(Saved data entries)
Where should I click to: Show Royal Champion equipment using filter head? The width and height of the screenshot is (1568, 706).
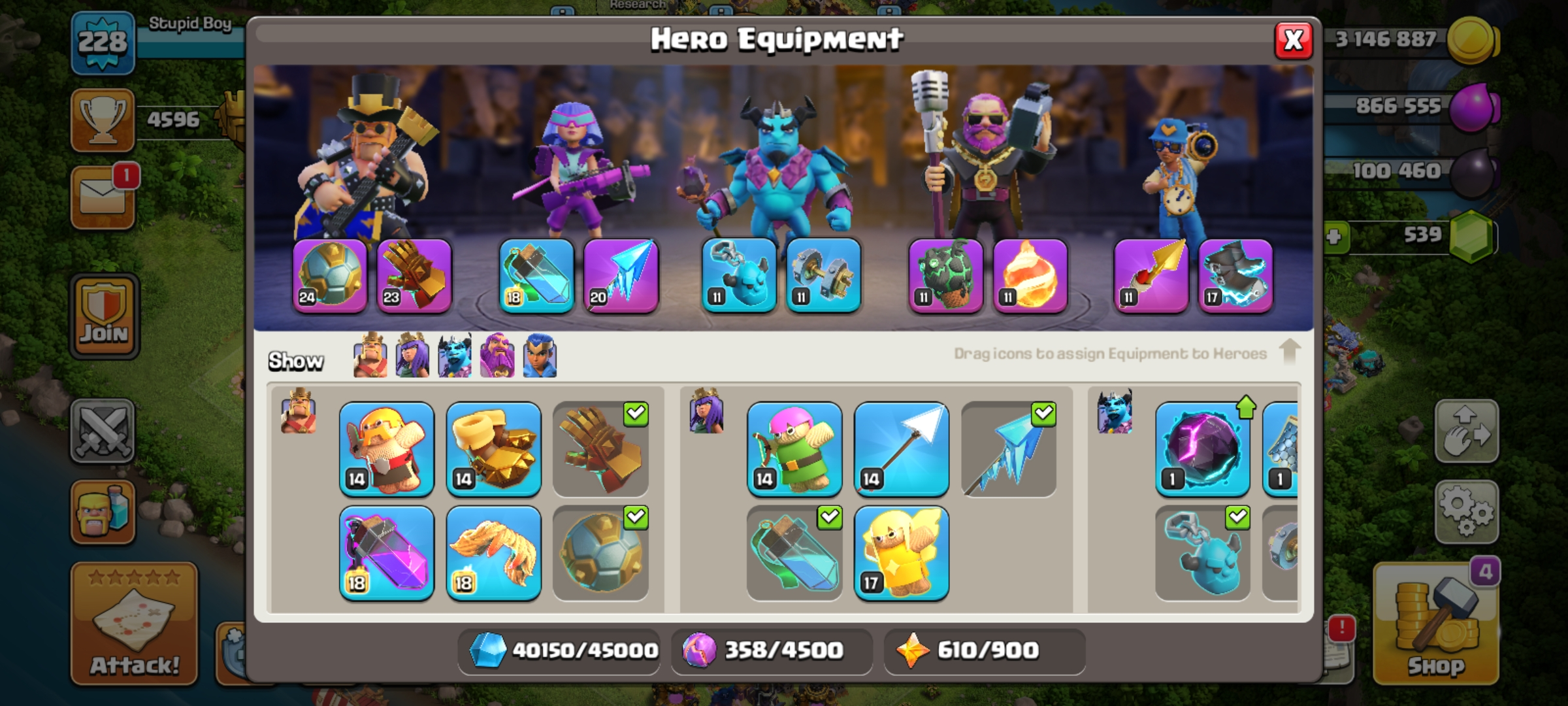540,356
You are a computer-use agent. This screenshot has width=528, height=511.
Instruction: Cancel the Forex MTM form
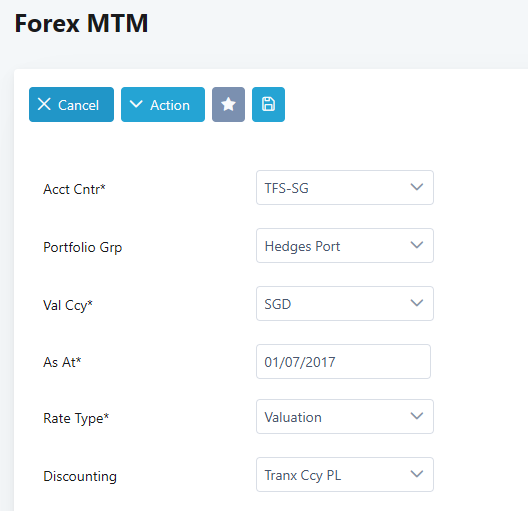71,104
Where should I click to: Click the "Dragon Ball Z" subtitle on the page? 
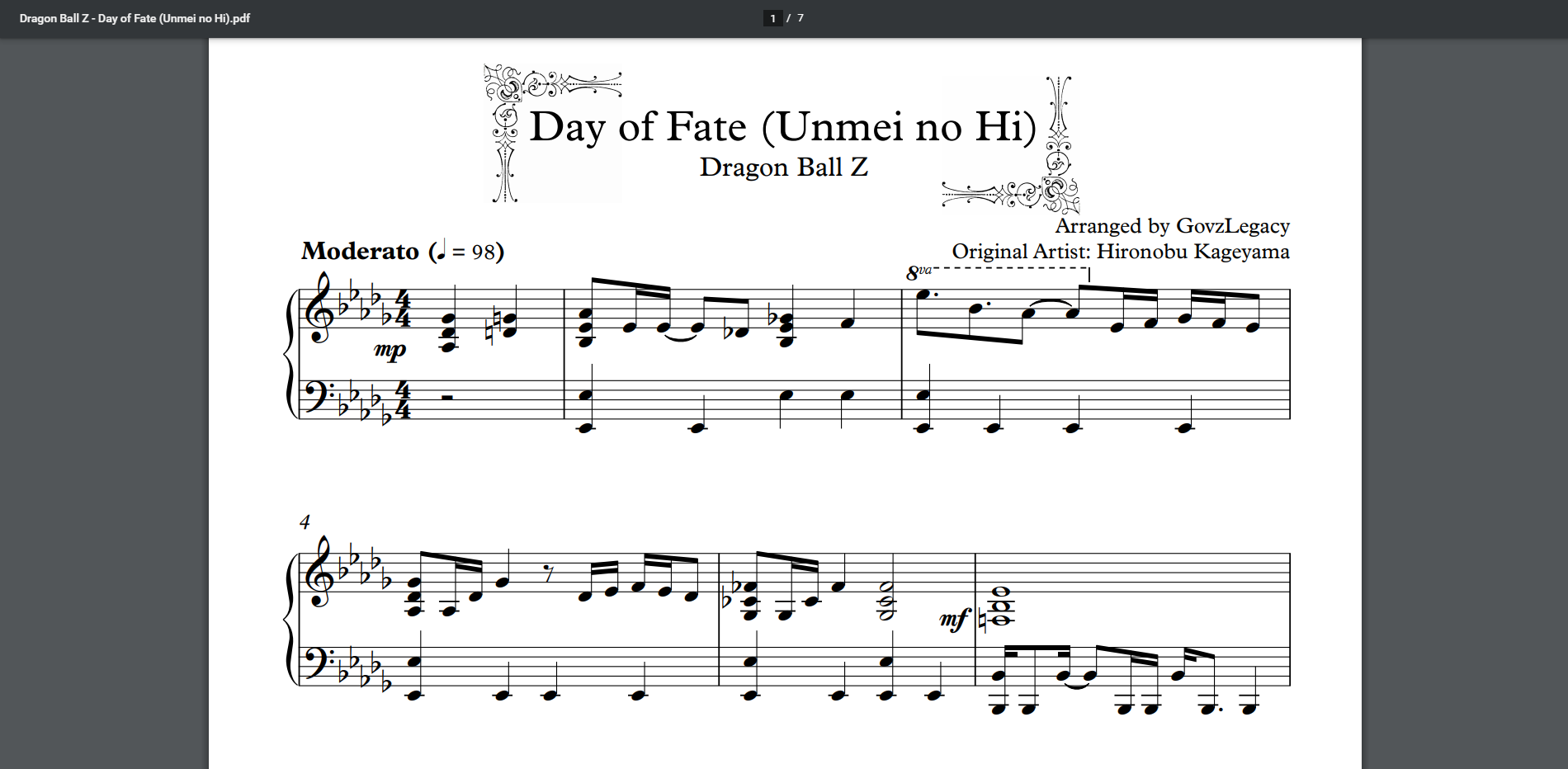tap(783, 167)
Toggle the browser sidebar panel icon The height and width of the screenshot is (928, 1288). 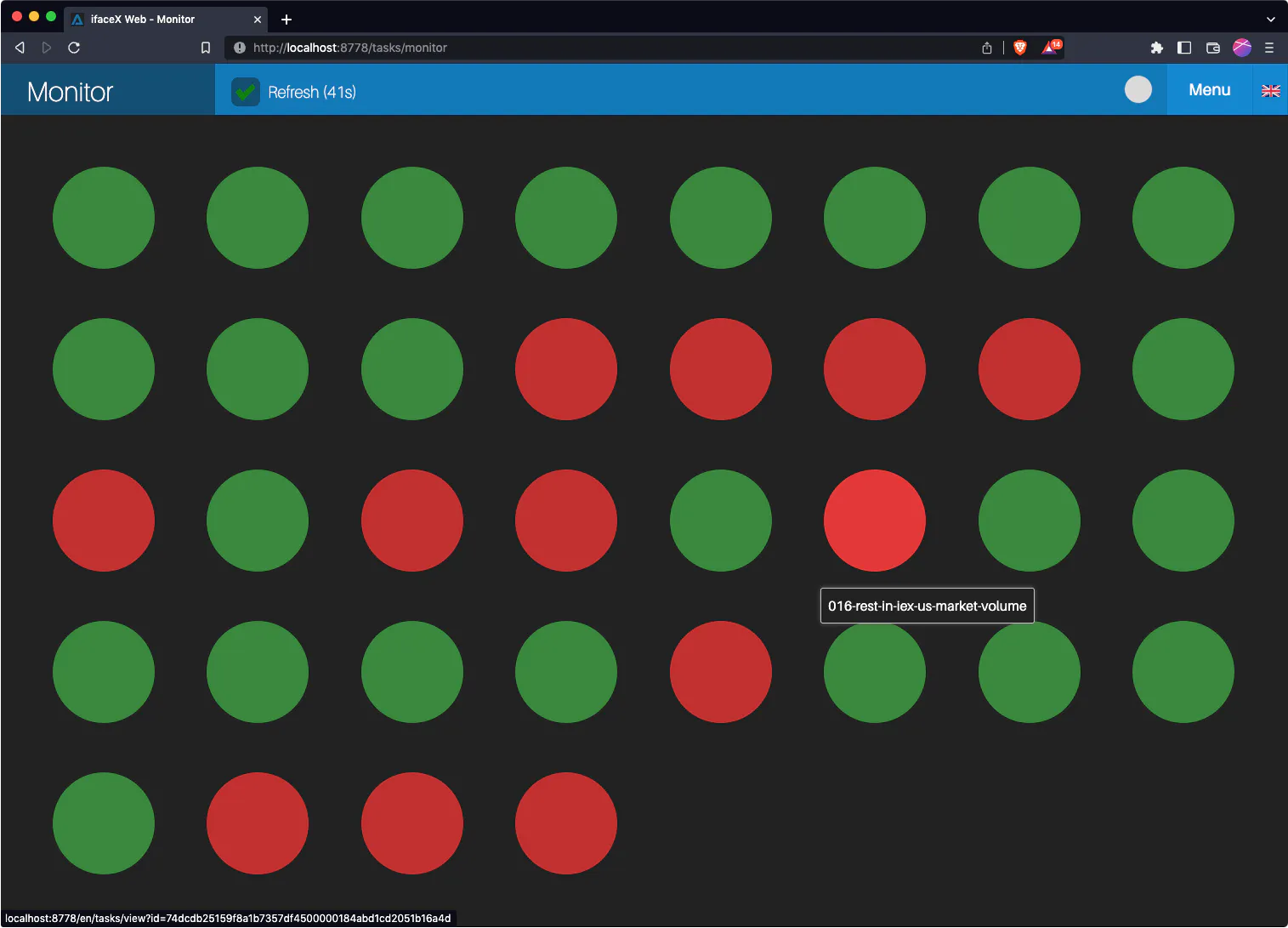pos(1184,48)
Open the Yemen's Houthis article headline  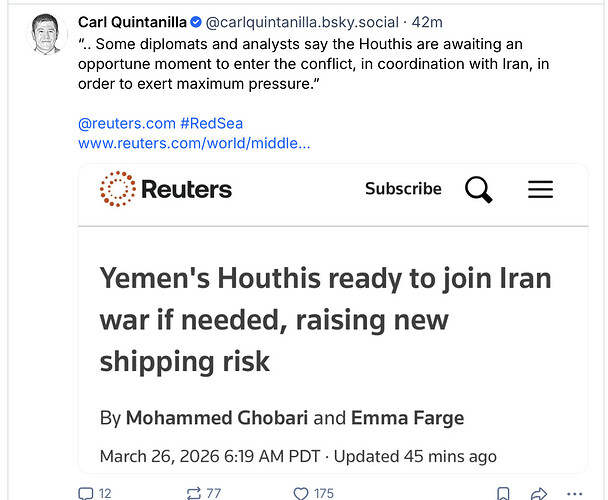325,319
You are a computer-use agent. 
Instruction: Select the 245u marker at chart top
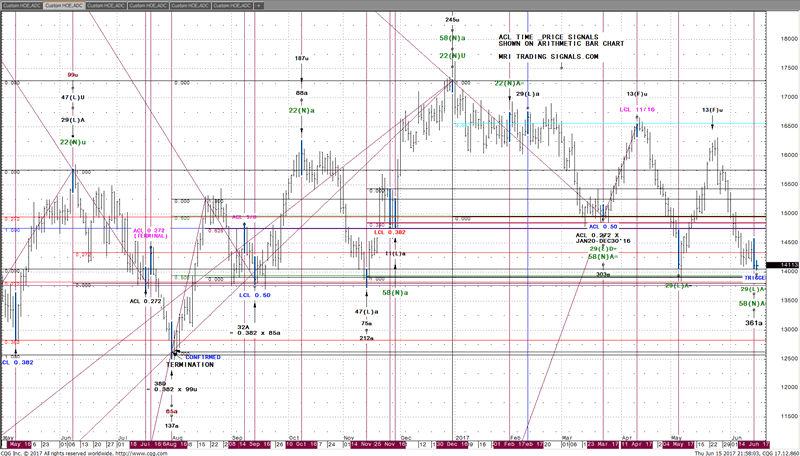(x=452, y=19)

■ Prompt
Tell how many lines in the data contain the word "agent", answering with that number and no other text.

■ Answer space
2